Osiris-R (Ours)	49.0 ( $\pm$ 0.4)	5.0 ( $\pm$ 0.6)	8.3 ( $\pm$ 0.6)	62.8 ( $\pm$ 0.2)	31.7 ( $\pm$ 0.1)	36.3 ( $\pm$ 0.1)	3.6 ( $\pm$ 0.2)	5.5 ( $\pm$ 0.1)	45.1 ( $\pm$ 0.1)	27.5 ( $\pm$ 0.3)
Osiris-D (Ours)	49.8 ( $\pm$ 0.1)	4.4 ( $\pm$ 0.3)	8.4 ( $\pm$ 0.2)	64.2 ( $\pm$ 0.1)	31.5 ( $\pm$ 0.2)	37.5 ( $\pm$ 0.4)	2.9 ( $\pm$ 0.2)	5.0 ( $\pm$ 0.4)	46.5 ( $\pm$ 0.2)	28.1 ( $\pm$ 0.1)
Offline	52.5 ( $\pm$ 0.4)	-	-	67.9 ( $\pm$ 0.1)	-	36.8 ( $\pm$ 0.1)	-	-	46.4 ( $\pm$ 0.2)	-

Table 3: Results on 10-task sequences on structured CIFAR-100 and Tiny-ImageNet. The two best models are marked. Osiris-D performs the best, surpassing Offline on Structured Tiny-ImageNet.

4.3 Results on the Standard Benchmarks

In Table 2, we report the results of all models on Split-CIFAR-100. Our first observation is that FT is already a very strong baseline with a final accuracy only 2% below the Offline model’s accuracy on the 5-task sequence. Moreover, Osiris-D closes this gap with Offline on both overall accuracy ( $p = 0.185$ by an unpaired t-test) and consolidation score. We hypothesize that this is in part attributed to that Osiris-D leverages the data ordering by contrasting the current task and the memory, although task labels are not explicitly given. On the other hand, Offline does not have any task label information. Among all methods, Osiris consistently achieves the highest overall accuracy, consolidation score, and forward transfer, regardless of the number of tasks. Comparing Osiris-R and Osiris-D, we find that there’s still a trade-off between plasticity and stability. Osiris-R shows more knowledge gain at the expense of higher forgetting, and Osiris-D shows lower forgetting but sometimes lower knowledge gain.

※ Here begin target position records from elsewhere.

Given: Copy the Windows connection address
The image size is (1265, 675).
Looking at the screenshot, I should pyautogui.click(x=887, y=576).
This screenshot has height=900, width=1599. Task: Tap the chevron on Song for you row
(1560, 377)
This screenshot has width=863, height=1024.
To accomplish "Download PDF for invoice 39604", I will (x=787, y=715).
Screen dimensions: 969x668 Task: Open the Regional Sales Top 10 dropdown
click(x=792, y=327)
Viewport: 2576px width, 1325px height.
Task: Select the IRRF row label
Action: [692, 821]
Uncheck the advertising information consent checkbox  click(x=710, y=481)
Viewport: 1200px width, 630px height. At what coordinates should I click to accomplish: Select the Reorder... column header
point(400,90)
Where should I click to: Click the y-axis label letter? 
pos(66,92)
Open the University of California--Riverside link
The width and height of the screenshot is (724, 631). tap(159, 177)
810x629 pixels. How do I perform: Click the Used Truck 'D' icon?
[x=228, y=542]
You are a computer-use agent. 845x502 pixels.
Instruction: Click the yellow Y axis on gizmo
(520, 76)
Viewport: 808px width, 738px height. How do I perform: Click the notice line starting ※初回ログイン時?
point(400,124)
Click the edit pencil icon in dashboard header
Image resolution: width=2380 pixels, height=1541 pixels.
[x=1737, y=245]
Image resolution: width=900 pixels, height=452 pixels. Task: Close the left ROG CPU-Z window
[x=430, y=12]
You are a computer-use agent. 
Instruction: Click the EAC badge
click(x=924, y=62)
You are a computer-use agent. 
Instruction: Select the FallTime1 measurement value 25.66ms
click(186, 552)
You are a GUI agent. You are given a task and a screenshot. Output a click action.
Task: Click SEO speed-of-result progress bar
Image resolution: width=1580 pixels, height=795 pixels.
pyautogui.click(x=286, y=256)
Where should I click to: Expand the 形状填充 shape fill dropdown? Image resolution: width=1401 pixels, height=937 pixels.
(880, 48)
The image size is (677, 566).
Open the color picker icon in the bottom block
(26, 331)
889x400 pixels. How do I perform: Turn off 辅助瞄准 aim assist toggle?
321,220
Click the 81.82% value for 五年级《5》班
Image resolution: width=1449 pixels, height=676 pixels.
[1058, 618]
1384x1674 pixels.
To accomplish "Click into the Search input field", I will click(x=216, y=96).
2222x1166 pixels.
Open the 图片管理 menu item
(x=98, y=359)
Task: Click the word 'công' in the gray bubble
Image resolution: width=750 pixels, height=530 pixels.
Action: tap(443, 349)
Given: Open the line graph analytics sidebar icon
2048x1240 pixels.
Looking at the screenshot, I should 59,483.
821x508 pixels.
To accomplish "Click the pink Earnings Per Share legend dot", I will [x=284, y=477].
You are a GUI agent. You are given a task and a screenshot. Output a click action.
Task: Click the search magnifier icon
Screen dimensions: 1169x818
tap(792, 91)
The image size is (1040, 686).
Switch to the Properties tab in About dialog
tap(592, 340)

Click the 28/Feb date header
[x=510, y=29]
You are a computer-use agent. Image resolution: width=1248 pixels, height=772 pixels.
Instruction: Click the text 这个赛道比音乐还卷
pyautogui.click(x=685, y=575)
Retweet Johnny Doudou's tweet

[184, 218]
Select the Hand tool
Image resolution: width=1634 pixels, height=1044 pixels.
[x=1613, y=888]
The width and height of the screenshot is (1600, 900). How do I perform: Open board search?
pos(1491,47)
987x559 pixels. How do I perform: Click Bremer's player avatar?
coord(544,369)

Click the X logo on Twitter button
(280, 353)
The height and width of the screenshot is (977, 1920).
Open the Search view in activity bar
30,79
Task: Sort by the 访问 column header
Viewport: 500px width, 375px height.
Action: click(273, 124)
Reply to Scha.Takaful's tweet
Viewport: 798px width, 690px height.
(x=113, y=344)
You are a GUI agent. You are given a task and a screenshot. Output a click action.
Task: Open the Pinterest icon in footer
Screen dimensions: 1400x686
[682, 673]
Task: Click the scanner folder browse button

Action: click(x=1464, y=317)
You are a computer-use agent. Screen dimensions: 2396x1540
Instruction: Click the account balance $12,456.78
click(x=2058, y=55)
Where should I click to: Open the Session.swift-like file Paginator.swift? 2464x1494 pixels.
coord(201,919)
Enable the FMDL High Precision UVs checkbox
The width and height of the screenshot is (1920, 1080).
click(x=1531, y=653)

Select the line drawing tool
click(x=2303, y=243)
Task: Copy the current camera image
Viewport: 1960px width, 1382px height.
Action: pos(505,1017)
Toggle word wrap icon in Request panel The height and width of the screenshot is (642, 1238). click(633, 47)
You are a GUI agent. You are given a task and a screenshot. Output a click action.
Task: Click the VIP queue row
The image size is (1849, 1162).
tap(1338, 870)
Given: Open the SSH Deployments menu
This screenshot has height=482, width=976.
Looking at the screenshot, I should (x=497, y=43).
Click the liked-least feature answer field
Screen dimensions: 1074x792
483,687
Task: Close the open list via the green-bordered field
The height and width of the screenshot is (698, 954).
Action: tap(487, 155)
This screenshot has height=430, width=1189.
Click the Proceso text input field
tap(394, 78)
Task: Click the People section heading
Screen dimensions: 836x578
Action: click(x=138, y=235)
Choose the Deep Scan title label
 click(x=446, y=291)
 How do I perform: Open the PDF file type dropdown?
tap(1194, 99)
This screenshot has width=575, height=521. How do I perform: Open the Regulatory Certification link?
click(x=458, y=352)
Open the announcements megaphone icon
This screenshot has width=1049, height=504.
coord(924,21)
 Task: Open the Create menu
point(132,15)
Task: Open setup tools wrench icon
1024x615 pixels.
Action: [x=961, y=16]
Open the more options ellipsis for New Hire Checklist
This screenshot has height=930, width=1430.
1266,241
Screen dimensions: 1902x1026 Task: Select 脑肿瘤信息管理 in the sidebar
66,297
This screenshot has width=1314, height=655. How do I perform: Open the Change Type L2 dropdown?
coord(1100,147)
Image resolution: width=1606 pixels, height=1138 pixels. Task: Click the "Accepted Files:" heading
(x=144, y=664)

CaSSLe shows low forgetting on both task sequences but lower knowledge gains than all the other methods except EWC, indicating that parallel projectors (in Osiris) might be a better choice than sequential ones (in CaSSLe) at improving plasticity. POCON is designed to maximize plasticity by distilling the model with a single-task expert, achieving the highest knowledge gain among the distillation-based methods (except Osiris-D on the 20 tasks). LUMP improves over FT on the 20-task but not on the 5-task sequence, and we hypothesize that it is because memory is more important when individual tasks are less diverse. Interestingly, the knowledge gain of FT is not the upper bound for UCL methods. This may be because UCL methods implicitly leverage learned representations or memory to help learn a new task (a form of forward transfer). For example, the methods with the highest knowledge gain on each benchmark are ER+ and ER++, which both involve contrasting the current task and the memory, a component that is not present in ER.

General findings.

Similar to Madaan et al. (2022), we find all UCL methods exhibit very low forgetting compared to previously reported numbers in SCL (Chaudhry et al., 2018). In general, the models with the lowest forgetting applies distillation. Indeed, a previously hypothesized criticism for replay-based methods is that they are prune to overfitting to memory (Fini et al., 2022), which we analyze empirically in Sec. 4.5. On the other hand, they show more plasticity and have higher knowledge gain on the new task.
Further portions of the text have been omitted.